At Rugby Free Secondary School in Warwickshire, 27 per cent of students in 2024-25 either had an EHCP or were on the SEN register.

Headteacher Iain Green said its SEND inclusion team is “by far” the school’s biggest department. “It’s bigger than our English department, it’s bigger than our maths department, it’s bigger than my senior leadership team.”
In recent years Green has recruited two SENCOs, two assistant SENCOs, a SEND administrator, an EHCP co-ordinator, two mental health support workers and other support staff.
The school has a specialist resource provision, which with the school’s pro-inclusion ethos, attracts parents of SEND children.
“We’ve had to employ additional staff to deal with the number of SEND students that we have due to our popularity, which is a nice thing as it shows how inclusive and supportive we are, but also it’s difficult when you have the local disparities in SEND intakes that we might see,” Green said.

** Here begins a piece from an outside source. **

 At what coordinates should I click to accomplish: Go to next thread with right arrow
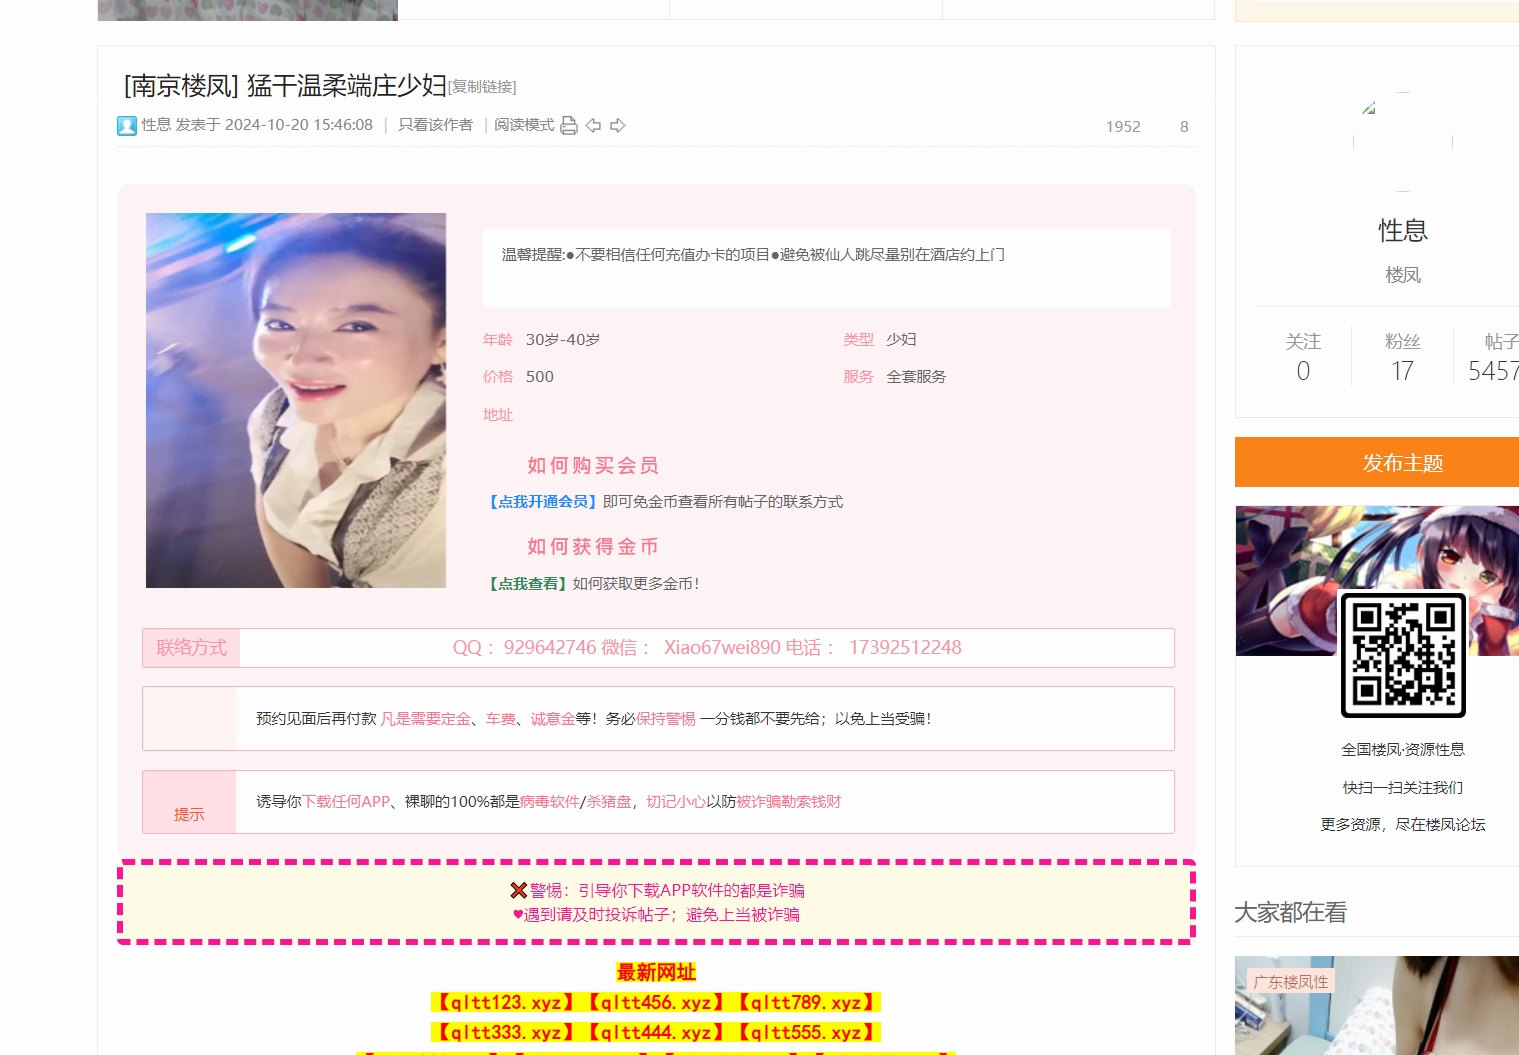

He pointed to the time spent on training. “That all has a cost. It might not be a financial cost, but it has a time cost, and absolutely worthwhile by the way, but you can’t put a measurable, tangible figure on that.”
‘Challenges’
Having high proportions of pupils with SEND is “creating challenges for schools, challenges in terms of pressure on school staffing, definitely on funding and on access to specialist support,” said Matt Walker, senior researcher at the National Foundation for Education Research.
Walker added that mainstream schools with the largest SEND cohorts were generally those with on-site SEN units or resource provision. These represent the DfE’s preferred direction of travel according to recent announcements.
Schools Week’s analysis found big local disparities in mainstream schools’ SEND intakes. In 2024-25, 94 mainstream state secondary schools had SEND cohorts under five per cent of the school roll – sometimes as low as one or two per cent.
In five full-size secondary schools, there wasn’t a single child with an EHCP. Nationally, 14.2 per cent of pupils receive SEN support, while 5.3 per cent have an EHCP.
However, there are limitations to identifying inclusive schools based on the size of their cohorts alone, given schools can categorise pupils in different ways.
The 94 schools’ SEND cohorts, measured as a percentage of their total student bodies, were anywhere between one half and one 20th of the average among neighbouring schools. Eighty of the 94 schools are selective.
“Selective schools, by their nature, are typically not representative of the communities that they serve,” said Jon Andrews of the Education Policy Institute, pointing to wide attainment gaps at the end of primary school for pupils from low-income families and those with SEND.
“By selecting based on tests at age 11, these pupils are less likely to meet the criteria for admissions.”